Les colis qu’on lui envoyait en prison étaient confisqués, et à la place il devait faire ses achats au magasin de la prison, qui est très cher et ne vend que des articles de mauvaise qualité. Ce genre de mauvais traitements a poussé Mohammad à entamer, à deux reprises, une grève de la faim.
Mohammad est fort et il est prêt à se battre pour ses convictions, à se sacrifier pour offrir un meilleur futur à ses enfants et à son pays.
Nous prenions le temps passé avec lui pour acquis, mais nous aimerions tant le revoir. Chaque jour, j’espère qu’il s’agit du jour où mon mari sera libéré, où nous pourrons enfin vivre à nouveau dans notre pays, notre maison, ensemble.

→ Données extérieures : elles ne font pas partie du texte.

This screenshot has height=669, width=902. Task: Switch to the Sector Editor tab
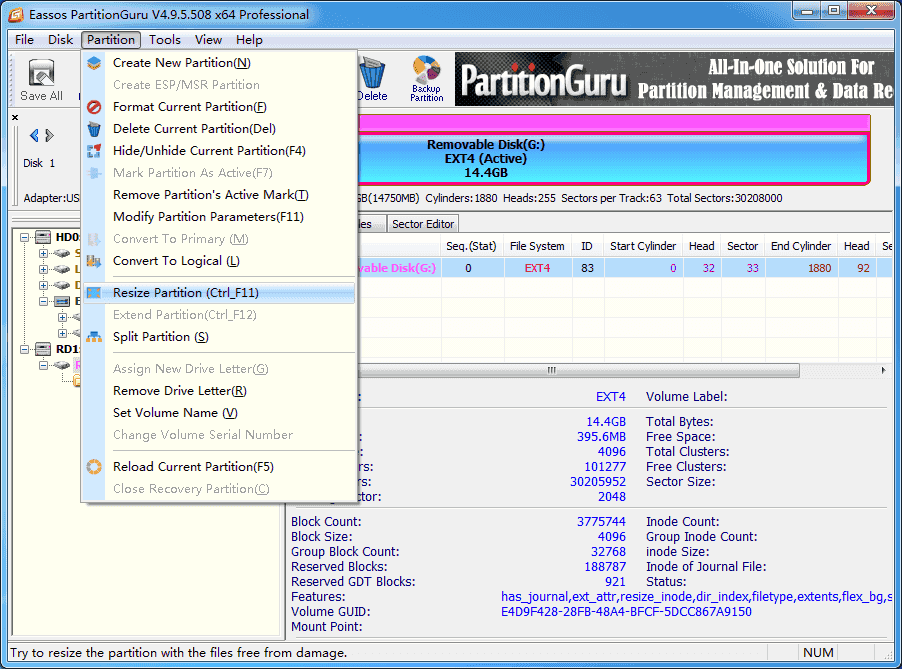tap(422, 223)
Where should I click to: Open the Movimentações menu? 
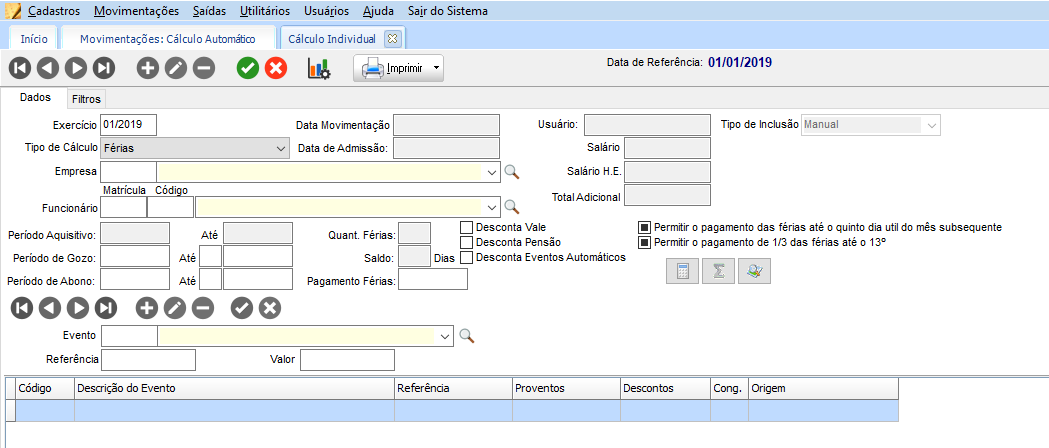point(137,11)
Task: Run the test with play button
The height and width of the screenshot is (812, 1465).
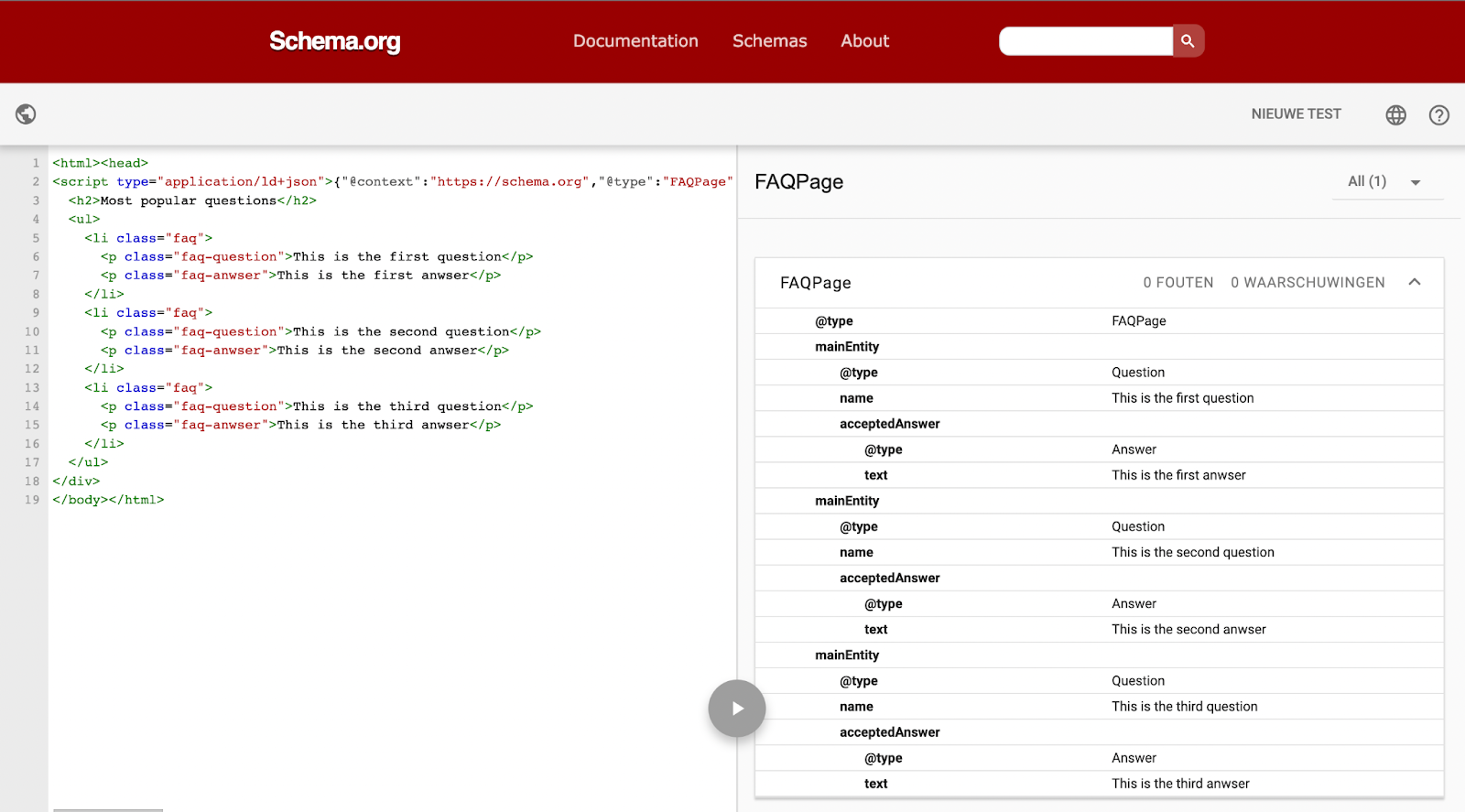Action: pos(736,709)
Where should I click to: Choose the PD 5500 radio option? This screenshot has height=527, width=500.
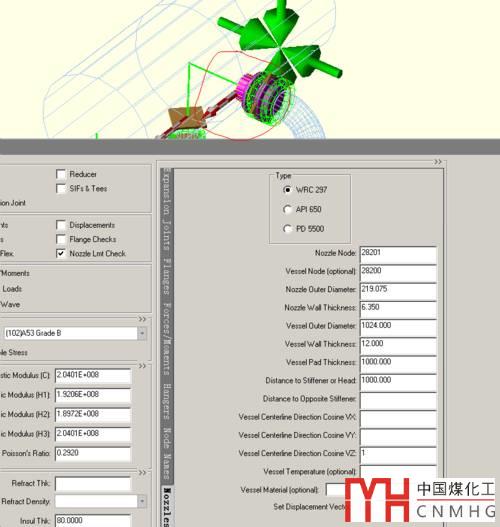pyautogui.click(x=287, y=229)
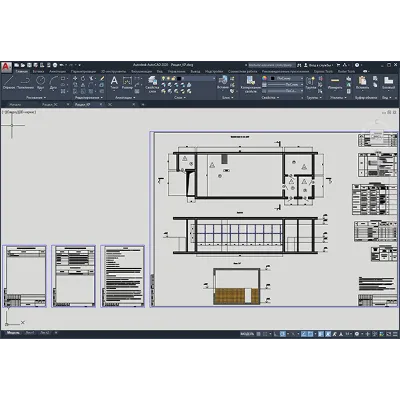The width and height of the screenshot is (400, 400).
Task: Toggle polar tracking in status bar
Action: click(x=282, y=334)
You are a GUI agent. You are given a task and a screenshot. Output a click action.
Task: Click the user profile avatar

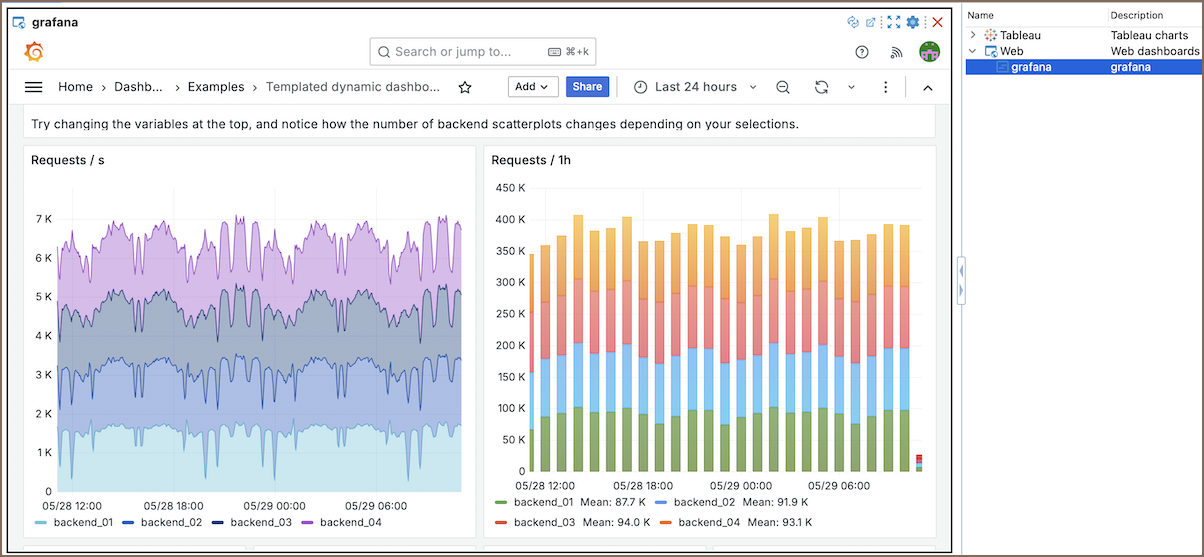pos(929,52)
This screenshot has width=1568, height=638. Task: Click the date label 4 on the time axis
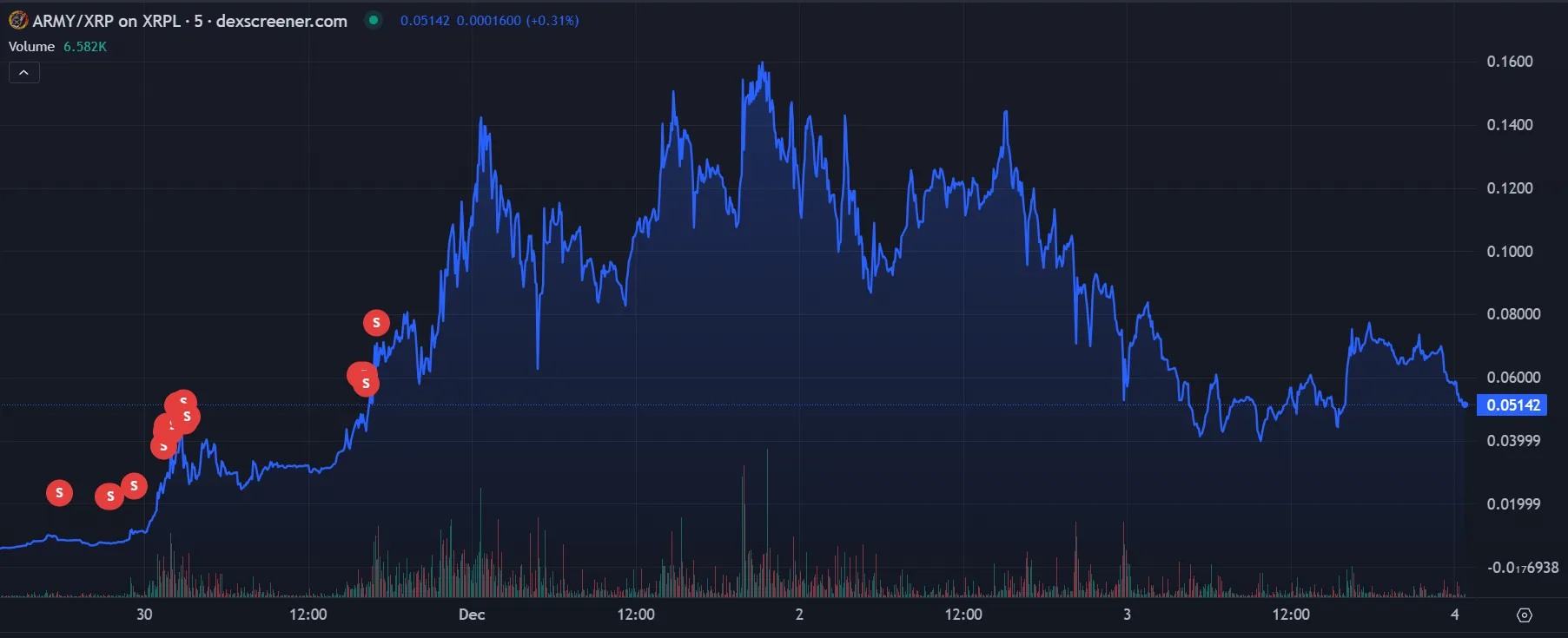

Jusqu’à ce que ce jour arrive, nous resterons forts à ses côtés, sans jamais laisser ses convictions ni nos souvenirs de lui disparaître.
Rejoignez notre appel pour la libération des membres de l’ACPRA
Aujourd’hui, 10 des 11 membres fondateurs de l’ACPRA sont soit en train de purger de longues peines de prison, soit en attente de leur incarcération après leur condamnation, soit en cours de jugement, risquant l’emprisonnement.
L’ACPRA a été fondée en octobre 2009 et a milité inlassablement pour les droits des prisonniers et des détenus politiques jusqu’à ce que les autorités ordonnent sa fermeture en mars 2013.
Depuis 2011, les autorités saoudiennes répriment sans relâche toutes les formes de liberté d’expression et d’association. Un à un, les défenseurs des droits humains ont été surveillés et harcelés, arrêtés, interrogés et jugés sur la base d’accusations absurdes.